Here’s the bare-minimum code to get the chatbot up and running:

# import the necessary libraries here
px.launch_app()

@cl.on_chat_start
async def factory():
Settings.callback_manager = CallbackManager([
# Phoenix can display in real time the traces automatically collected from your LlamaIndex application.
# One-liner activation is possible, but I prefer to do it manually, so that I can put all callback handlers in one place.
OpenInferenceTraceCallbackHandler(),
cl.LlamaIndexCallbackHandler(),
])
Settings.llm = #...
cl.user_session.set("agent", # initialize it here...
OpenAIAgent.from_tools(
system_prompt="You are a keeper of a Call of Cthulhu game...",
tools=[...],
))

@cl.on_message
async def main(message: cl.Message):
agent: AgentRunner = cl.user_session.get("agent") # ... and use it here.
response = await cl.make_async(agent.chat)(message.content)
response_message = cl.Message(content="")
response_message.content = response.response
await response_message.send()

A note about asynchronous programming. The line await cl.make_async(agent.chat)(message.content) may look messy, but it's actually a recommendation from the Chainlit doc:

The make_async function takes a synchronous function (for instance a LangChain agent) and returns an asynchronous function that will run the original function in a separate thread. This is useful to run long running synchronous tasks without blocking the event loop.

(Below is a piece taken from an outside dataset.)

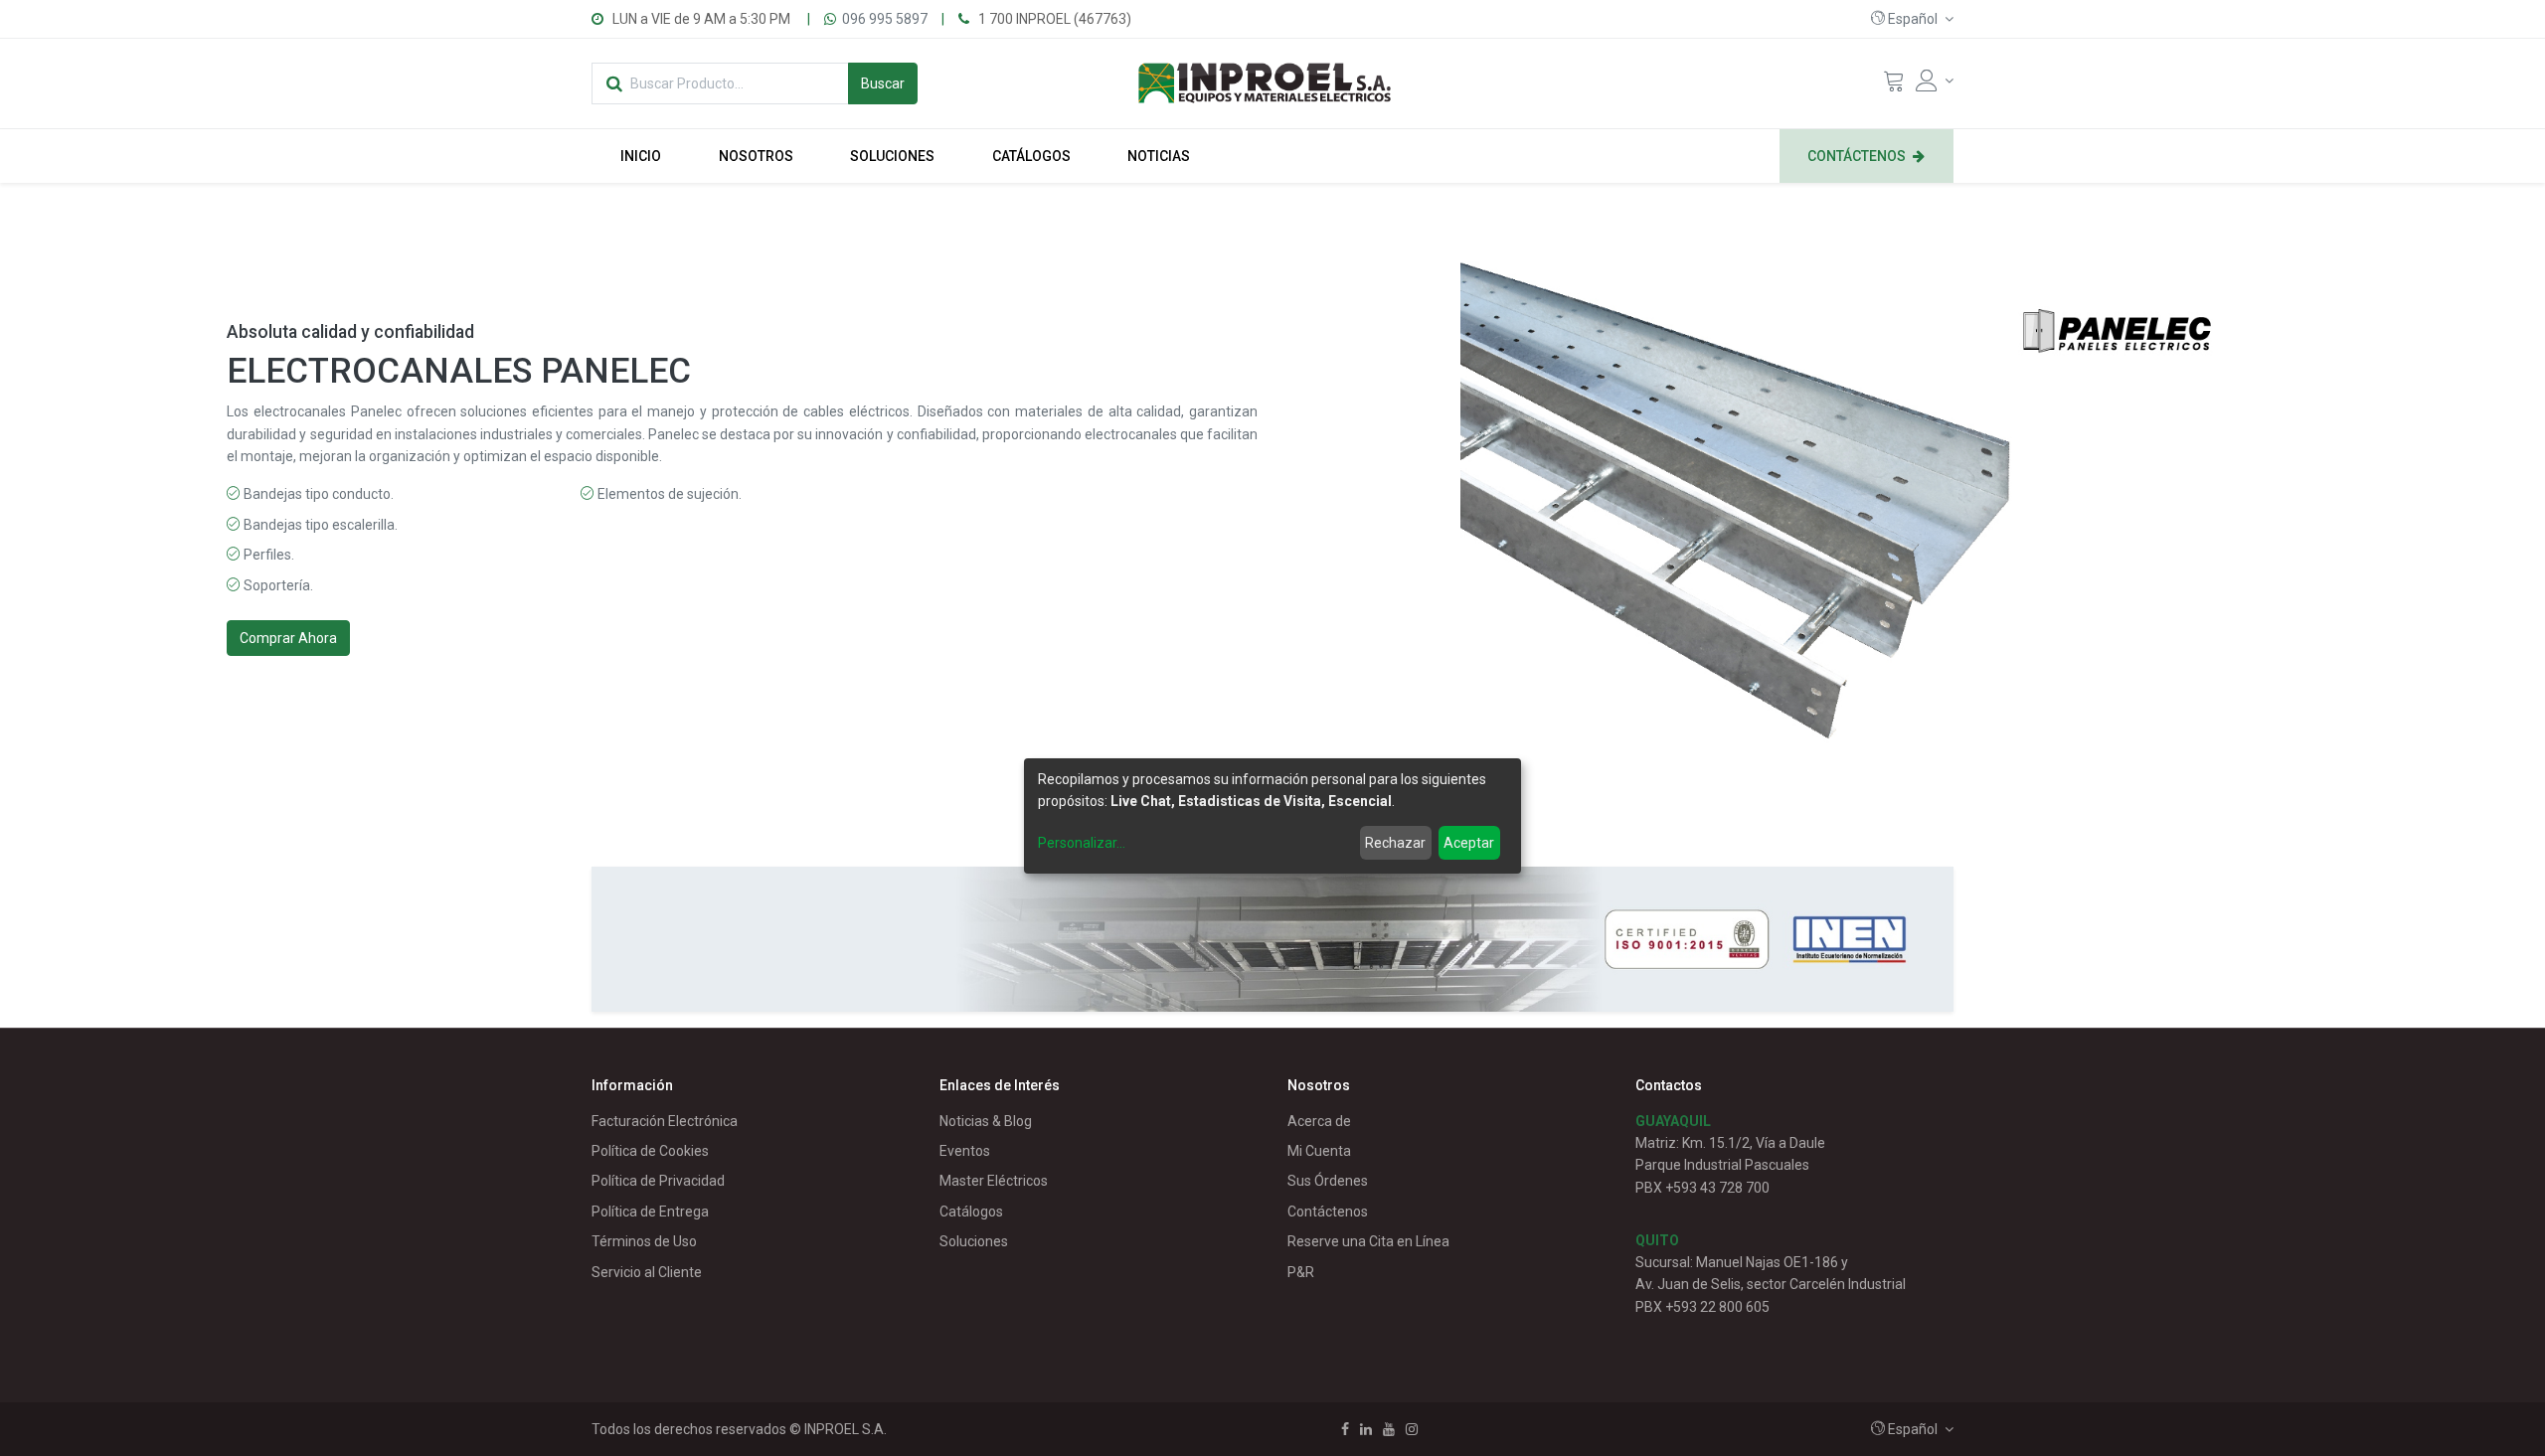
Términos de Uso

I once thought we could just use agent.achat(...), which is the async flavor of the agent.chat(...) method native to LlamaIndex. However, it would cause <ContextVar name='chainlit' at 0x...> errors. It seems that it matters in which thread the async function is declared. (Please tell me if I got it wrong.)

Picking a LLM and a function-calling paradigm

Ever since I started building AI agents last year, I’ve always been using the ReAct paradigm. It simulates function-calling capabilities with a purely semantic approach, allowing me to try out ideas with locally-served LLMs, which rarely support calling functions natively.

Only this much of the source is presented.